Back in Washington, Texas Republican Senator John Cornyn has called for the entire Obamacare navigator program to be shut down. That's an amazing demand for him to make, given that he along with most of his GOP allies voted for President Bush's Medicare Part D drug program that used the very same kind of navigator network to help sign up 43 million American seniors for private prescription plans. As Bush's Health and Human Services Secretary Tommy Thompson announced in May 2004:

"Seniors and persons with disabilities need to take advantage of the real savings and real money that is on the table for them...We want to be aggressive in reaching out to these beneficiaries so they don't miss out on this meaningful benefit to help pay for their medicines."

In July, Thompson's successor at HHS Mike Leavitt explained to Washington Post op-ed page readers how the Bush administration accomplished their aggressive outreach to millions of new Medicare Rx plan beneficiaries:

Before the program was implemented, only 21 percent of seniors had a favorable opinion of it, and 66 percent didn't understand what the reform would mean for them.

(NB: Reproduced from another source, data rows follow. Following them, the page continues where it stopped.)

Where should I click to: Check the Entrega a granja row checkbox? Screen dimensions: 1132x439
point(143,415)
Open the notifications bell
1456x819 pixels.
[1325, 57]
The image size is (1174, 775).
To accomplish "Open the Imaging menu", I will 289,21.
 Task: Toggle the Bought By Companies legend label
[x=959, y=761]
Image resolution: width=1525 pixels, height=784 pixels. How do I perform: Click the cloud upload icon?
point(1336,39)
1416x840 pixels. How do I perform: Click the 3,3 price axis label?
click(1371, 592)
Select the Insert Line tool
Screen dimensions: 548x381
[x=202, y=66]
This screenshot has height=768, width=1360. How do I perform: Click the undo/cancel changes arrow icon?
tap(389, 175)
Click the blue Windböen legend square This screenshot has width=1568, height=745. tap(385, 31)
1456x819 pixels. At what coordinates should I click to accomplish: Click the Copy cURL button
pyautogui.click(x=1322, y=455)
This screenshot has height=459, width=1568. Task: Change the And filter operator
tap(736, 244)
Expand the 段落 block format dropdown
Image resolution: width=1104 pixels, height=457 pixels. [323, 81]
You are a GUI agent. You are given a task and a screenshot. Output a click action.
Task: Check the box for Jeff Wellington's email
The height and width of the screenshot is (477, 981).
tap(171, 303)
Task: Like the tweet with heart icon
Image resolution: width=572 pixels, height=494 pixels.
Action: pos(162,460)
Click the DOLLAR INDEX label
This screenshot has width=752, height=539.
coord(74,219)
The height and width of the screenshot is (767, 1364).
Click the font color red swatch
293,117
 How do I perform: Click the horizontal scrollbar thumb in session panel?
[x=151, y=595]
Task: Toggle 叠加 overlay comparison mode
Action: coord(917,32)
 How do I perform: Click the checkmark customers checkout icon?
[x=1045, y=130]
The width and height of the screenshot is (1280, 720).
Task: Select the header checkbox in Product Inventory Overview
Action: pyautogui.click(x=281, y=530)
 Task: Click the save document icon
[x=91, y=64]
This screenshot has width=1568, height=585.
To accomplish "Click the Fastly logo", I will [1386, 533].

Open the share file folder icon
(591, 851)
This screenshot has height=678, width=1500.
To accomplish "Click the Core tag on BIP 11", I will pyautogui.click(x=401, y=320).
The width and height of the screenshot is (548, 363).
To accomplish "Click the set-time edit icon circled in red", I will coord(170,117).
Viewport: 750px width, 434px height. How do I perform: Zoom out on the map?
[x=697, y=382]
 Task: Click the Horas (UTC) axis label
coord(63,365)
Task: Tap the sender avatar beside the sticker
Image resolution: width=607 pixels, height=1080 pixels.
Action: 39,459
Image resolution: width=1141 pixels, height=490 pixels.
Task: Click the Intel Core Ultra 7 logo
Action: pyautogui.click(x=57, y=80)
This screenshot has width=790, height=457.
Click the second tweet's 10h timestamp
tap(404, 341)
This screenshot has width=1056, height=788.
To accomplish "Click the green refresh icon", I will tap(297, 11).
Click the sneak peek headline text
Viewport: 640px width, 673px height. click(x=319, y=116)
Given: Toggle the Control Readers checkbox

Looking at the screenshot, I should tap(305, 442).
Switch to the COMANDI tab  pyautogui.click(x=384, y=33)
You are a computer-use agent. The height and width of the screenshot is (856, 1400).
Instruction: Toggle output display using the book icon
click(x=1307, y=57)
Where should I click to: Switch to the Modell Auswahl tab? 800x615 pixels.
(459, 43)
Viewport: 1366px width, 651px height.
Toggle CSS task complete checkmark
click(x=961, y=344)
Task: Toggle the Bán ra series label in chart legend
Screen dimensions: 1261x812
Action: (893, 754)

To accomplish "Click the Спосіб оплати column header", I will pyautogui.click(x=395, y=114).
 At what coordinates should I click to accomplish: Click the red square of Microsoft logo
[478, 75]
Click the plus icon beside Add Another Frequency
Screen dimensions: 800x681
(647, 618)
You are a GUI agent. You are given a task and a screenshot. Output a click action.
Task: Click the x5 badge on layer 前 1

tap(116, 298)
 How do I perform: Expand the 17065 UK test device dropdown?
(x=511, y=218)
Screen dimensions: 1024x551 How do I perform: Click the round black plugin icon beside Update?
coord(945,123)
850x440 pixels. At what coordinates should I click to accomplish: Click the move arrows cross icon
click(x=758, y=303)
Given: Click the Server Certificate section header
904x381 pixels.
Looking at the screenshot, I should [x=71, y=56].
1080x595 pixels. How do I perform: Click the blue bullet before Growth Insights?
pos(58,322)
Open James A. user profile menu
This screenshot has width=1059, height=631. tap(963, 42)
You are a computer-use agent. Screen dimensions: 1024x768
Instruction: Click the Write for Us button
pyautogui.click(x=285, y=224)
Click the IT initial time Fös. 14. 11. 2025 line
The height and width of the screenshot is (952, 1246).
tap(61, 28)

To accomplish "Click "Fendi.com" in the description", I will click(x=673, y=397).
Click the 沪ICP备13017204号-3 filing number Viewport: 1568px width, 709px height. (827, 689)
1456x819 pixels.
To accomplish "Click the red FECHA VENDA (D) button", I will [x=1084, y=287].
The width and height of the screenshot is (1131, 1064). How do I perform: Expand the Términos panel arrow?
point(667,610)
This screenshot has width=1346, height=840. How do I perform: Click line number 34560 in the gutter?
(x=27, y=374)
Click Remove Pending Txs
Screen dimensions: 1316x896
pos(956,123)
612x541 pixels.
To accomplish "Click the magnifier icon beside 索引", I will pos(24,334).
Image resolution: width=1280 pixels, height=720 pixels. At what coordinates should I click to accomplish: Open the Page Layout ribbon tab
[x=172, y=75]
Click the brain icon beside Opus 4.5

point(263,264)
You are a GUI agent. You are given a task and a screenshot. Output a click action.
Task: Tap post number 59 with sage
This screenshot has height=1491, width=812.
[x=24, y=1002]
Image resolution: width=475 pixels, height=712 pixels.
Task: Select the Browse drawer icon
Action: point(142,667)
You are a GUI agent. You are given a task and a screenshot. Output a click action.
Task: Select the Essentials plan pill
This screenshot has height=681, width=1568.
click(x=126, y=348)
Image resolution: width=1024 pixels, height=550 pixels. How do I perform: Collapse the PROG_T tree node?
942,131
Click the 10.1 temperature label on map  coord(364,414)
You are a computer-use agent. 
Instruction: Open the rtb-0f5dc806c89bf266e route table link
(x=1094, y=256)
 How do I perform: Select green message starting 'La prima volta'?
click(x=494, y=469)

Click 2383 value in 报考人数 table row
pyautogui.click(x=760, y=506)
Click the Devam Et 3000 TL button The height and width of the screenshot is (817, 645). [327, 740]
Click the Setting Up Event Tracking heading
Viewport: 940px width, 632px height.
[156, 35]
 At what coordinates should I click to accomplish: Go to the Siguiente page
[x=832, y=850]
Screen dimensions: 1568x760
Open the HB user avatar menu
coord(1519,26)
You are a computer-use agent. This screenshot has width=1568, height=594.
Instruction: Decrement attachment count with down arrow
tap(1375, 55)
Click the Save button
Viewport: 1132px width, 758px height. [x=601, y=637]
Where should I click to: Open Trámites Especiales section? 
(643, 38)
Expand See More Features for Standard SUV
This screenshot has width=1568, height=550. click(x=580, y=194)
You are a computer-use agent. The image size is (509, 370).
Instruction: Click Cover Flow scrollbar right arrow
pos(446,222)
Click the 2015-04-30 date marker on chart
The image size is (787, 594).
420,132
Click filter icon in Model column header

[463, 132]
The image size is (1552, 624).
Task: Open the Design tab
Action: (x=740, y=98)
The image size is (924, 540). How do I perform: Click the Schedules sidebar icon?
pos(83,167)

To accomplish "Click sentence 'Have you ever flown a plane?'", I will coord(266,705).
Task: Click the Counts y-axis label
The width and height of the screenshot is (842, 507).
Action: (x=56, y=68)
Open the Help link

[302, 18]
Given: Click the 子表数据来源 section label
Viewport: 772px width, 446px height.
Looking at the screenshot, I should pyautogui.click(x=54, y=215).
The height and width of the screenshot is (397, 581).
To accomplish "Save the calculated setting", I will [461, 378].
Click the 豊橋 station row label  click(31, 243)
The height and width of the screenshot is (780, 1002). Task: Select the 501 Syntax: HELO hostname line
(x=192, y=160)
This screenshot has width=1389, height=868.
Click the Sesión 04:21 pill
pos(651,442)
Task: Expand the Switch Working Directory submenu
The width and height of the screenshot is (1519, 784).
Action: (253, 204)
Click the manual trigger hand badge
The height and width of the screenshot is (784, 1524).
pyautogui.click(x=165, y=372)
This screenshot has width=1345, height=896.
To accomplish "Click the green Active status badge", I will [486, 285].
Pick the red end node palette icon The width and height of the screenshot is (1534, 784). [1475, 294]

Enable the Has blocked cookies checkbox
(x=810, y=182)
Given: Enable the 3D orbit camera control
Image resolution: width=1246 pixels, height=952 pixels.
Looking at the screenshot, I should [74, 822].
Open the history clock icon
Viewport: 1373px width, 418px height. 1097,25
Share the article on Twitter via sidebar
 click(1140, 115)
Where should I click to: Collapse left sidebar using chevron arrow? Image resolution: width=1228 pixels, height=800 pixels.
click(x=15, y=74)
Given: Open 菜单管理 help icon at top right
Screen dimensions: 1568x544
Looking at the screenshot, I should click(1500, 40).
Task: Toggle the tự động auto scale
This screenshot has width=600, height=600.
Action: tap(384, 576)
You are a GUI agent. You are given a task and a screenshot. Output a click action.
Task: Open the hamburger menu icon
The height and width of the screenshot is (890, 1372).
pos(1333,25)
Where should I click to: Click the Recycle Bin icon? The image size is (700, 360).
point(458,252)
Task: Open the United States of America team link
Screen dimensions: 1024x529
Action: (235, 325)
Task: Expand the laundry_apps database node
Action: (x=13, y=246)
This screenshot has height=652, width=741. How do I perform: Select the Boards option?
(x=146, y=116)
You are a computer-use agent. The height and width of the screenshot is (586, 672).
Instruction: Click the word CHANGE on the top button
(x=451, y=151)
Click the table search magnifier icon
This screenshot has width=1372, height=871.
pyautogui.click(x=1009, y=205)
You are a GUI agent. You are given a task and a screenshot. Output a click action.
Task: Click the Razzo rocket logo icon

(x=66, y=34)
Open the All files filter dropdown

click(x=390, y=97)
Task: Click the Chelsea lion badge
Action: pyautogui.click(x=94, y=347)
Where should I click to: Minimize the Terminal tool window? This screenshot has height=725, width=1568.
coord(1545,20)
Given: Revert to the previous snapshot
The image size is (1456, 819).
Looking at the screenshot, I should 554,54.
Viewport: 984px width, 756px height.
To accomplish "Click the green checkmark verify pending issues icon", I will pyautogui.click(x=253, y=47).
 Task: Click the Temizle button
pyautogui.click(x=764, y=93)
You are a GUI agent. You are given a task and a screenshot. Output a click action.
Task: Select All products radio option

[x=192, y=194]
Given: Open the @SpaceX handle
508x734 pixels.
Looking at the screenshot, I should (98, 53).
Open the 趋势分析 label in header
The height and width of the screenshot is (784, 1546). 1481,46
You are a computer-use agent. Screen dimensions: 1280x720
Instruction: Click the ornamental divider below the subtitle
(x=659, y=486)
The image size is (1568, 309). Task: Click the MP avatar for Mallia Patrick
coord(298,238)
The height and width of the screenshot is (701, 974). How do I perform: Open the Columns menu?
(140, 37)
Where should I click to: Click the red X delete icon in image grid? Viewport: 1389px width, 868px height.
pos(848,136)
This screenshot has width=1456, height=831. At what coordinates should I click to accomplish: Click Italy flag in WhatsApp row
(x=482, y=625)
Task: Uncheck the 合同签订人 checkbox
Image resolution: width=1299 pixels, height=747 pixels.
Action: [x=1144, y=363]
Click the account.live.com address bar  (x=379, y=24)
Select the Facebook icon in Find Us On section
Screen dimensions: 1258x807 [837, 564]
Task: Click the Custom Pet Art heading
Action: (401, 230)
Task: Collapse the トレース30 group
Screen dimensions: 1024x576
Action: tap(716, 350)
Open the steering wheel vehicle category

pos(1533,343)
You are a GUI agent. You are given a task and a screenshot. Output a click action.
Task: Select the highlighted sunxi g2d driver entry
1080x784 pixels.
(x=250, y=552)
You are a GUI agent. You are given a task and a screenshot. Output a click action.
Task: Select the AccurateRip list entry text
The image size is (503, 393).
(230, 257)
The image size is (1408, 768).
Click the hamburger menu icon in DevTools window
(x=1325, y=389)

So we spent 18 months devising and implementing a campaign to explain the prescription drug benefit, prepare seniors as well as partners -- such as community groups, churches, pharmacies, insurance plans and state and local governments -- and then sign people up. A national bus tour supported each phase. The summer before enrollment (the same period that the ACA is in now) we logged more than 600,000 miles and visited 48 states. As secretary, I made 119 stops in 98 cities. I learned that with a program like the ACA, you can't count on Washington to sell it. You have to reach people where they live, work, pray and play.

To put it another way, Bush's Medicare drug plan navigators helped the government "reach people where they live, work, pray and play." But with the White House currently occupied by a Democrat and the nation's first African-American president, Republicans now pretend, those navigators aren't partners but the equivalent of Nigerian identity thieves.